* TASK TO CARRY OUT
Which lines of the records contain the word "Entrar"? Show each of them.

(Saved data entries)
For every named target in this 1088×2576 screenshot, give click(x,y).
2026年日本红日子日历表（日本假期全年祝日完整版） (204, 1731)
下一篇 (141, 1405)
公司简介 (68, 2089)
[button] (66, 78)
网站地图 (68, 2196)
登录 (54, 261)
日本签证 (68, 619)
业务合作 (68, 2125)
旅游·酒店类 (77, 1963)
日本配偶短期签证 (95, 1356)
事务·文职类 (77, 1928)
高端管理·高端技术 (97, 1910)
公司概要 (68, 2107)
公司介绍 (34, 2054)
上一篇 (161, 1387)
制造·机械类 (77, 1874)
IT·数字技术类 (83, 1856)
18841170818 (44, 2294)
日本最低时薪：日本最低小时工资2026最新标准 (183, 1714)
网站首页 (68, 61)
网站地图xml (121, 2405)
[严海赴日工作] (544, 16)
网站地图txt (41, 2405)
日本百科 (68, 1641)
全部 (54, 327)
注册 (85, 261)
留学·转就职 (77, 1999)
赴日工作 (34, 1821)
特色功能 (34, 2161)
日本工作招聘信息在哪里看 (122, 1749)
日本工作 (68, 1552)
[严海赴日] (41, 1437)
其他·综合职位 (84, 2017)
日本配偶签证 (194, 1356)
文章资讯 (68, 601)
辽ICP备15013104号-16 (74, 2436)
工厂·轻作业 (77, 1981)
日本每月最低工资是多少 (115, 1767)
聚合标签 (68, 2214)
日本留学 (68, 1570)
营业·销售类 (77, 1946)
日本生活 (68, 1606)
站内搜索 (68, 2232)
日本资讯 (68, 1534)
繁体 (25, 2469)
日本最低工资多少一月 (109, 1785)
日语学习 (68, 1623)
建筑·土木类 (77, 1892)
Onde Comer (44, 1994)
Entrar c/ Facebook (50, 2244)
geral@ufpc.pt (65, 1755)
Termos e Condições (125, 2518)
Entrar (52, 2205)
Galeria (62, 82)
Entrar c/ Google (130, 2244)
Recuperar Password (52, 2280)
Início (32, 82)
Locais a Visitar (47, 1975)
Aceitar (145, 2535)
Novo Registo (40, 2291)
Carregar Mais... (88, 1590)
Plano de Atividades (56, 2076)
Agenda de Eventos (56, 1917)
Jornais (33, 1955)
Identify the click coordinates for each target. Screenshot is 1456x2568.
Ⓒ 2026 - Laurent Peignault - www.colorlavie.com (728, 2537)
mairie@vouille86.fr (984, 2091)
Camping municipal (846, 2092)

* SOLUTION TO THIS TASK
Entrar c/ Facebook (50, 2244)
Entrar (52, 2205)
Entrar c/ Google (130, 2244)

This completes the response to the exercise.